The action represents a sharp shift, and it has raised eyebrows outside the state. The government is charging blacks with voting fraud in a state whose violent rejection of blacks’ right to vote, over generations, helped give birth to the Voting Rights Act of 1965. Yet within Mississippi the case has provoked knowing nods rather than cries of outrage, even among liberal Democrats.
The Justice Department’s main focus is Ike Brown (pictured above), a local power broker whose imaginative electoral tactics have for 20 years caused whisperings from here to the state capital in Jackson, 100 miles to the southwest. Mr. Brown, tall, thin, a twice-convicted felon, the chairman of the Noxubee County Democratic Executive Committee and its undisputed political boss, is accused by the federal government of orchestrating — with the help of others — “relentless voting-related racial discrimination” against whites, whom blacks outnumber by more than 3 to 1 in the county.

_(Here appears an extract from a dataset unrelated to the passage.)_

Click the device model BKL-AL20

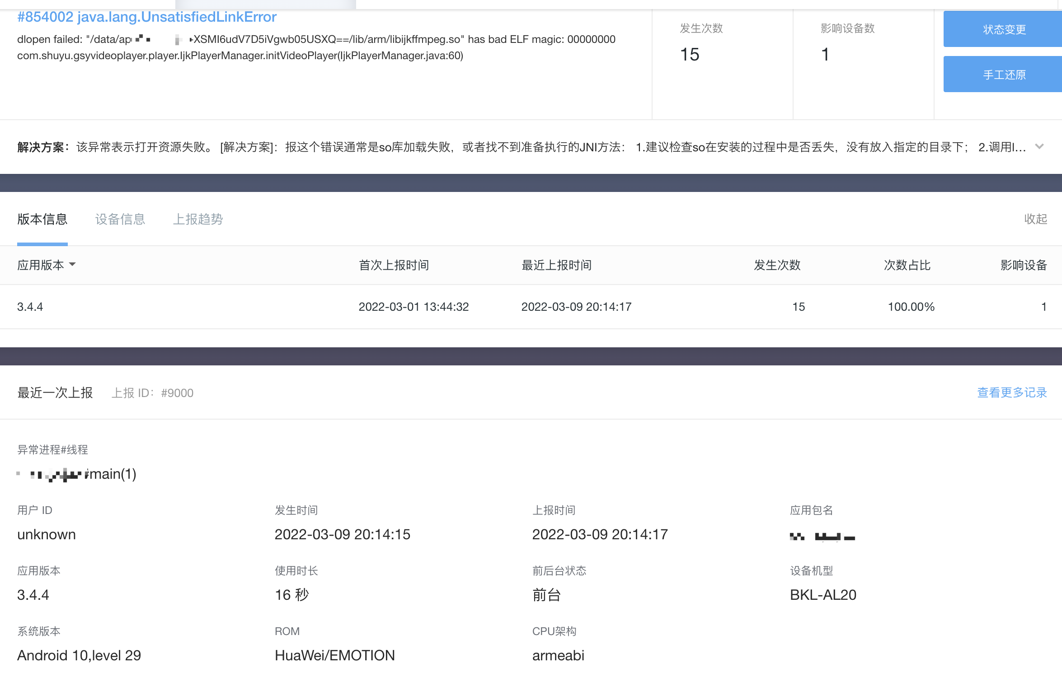822,595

His goal, according to the government: keeping black politicians — ones supported by Mr. Brown, that is — in office.
(Click on the essay title above to read the full story.)
• Five people trying to sneak into the U.S. from Mexico were thwarted when a 200-pound member of the group got stuck in a narrow tunnel. Rescue workers used jackhammers to free the man, who failed to gain freedom in the States. Wonder if Justice Department officials will charge him with suppressing illegal immigration.